The goal of this project is to define the role of Histone Deacetylase 4 (HDAC4) in Duchenne Muscular Dystrophy (DMD) in order to improve pharmacological treatments presently in use for DMD.
Background/Rationale. DMD is a devastating, genetic disorder characterized by progressive muscle weakness and degeneration. To date, no cure is available for this disease. The general HDAC inhibitor (HDACi) givinostat is presently in phase III clinical trial for the treatment of DMD. However, several limitations are associated with the use of HDACi. HDAC4 is a stress responsive member of class II HDACs that regulates many responses in skeletal muscle, including satellite cell biology and muscle regeneration upon injury. HDAC4 expression is upregulated in skeletal muscle of mdx mice, a murine model for studying DMD, suggesting a role in this disease. However, HDAC4 functions in DMD are uncharacterized yet.
To investigate HDAC4 role in DMD with a genetic approach, we generated mdx mice with a deletion of HDAC4 specifically in skeletal muscle (mdx;HDAC4mKO mice). HDAC4 deletion in skeletal muscle reduced muscle regeneration in mdx mice, hampering satellite cell to properly differentiate in vitro, overall leading to functional deficit. Importantly, HDAC4 mainly localized in the cytoplasm of dystrophic muscles and ectopic expression of the cytoplasmic-restricted form of HDAC4 restores mdx;HDAC4mKO satellite cell differentiation. Here plan to ectopically express the cytoplasmic-restricted form of HDAC4 in vivo in mdx;HDAC4mKO mice, and to evaluate any beneficial effects on muscle regeneration, degeneration and function.

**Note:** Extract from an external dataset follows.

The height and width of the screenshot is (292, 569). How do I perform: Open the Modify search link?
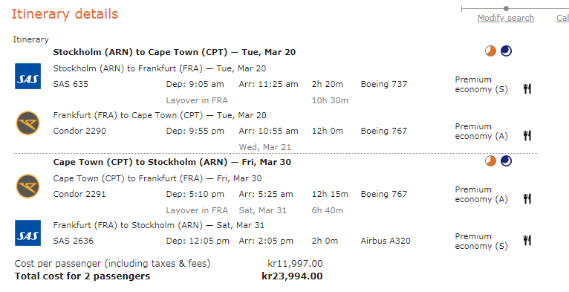pos(506,18)
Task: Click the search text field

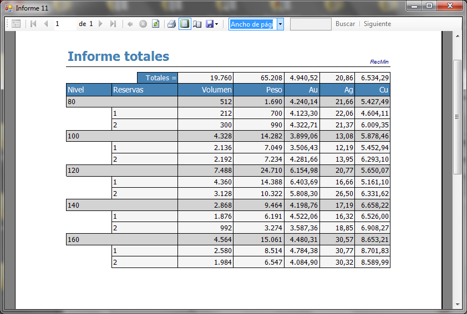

Anticipated output. We speculate that ectopic expression of the cytoplasmic-restricted form of HDAC4 will improve mdx;HDAC4mKO muscle homeostasis, shading new light on the unrecognized role of HDAC4 in skeletal muscle cytoplasm and providing the experimental bases for the development of more effective treatments in combination with pan-HDACi for treating DMD.
The potential progress towards an innovative therapeutic approach for DMD is the long-term aim of this proposal. To date there is no effective cure for muscular dystrophies and more research must be done to further understand the molecular mechanisms underlying these pathologies. The pan-HDAC inhibitor givinostat has been shown to be partially beneficial for dystrophic mice and patients. However, givinostat was not able to improve adult dystrophic mouse phenotype or DMD patient muscle performance. Moreover, as a pan- HDACi, givinostat nonspecifically blocks all HDAC members and long-term treatment with pan-HDACi has been associated with numerous side effects.
Our results indicate that inhibition of the member of class II HDAC, HDAC4, in skeletal muscle is deleterious for skeletal muscle architecture in muscular dystrophy. Limiting the therapeutic approach to the use of class I HDAC inhibitors may still in part influences the acetylation status of HDAC4 targets, since HDAC4 may deacetylate via class I HDACs. The cytosolic localization in mdx skeletal muscles and the finding that the ectopic expression of the cytoplasmic-restricted form of HDAC4 restores KO satellite cell differentiation and survival let us speculate on the importance of preserving HDAC4 cytoplasmic functions in DMD. Further studies on HDAC4 role in the cytoplasm in vivo are necessary to better delineate the molecular functions of HDAC4 in DMD, and specifically in muscle necrosis and regeneration, in order to propose combined pharmacological approaches with HDAC inhibitors, to ameliorate the treatments presently in use.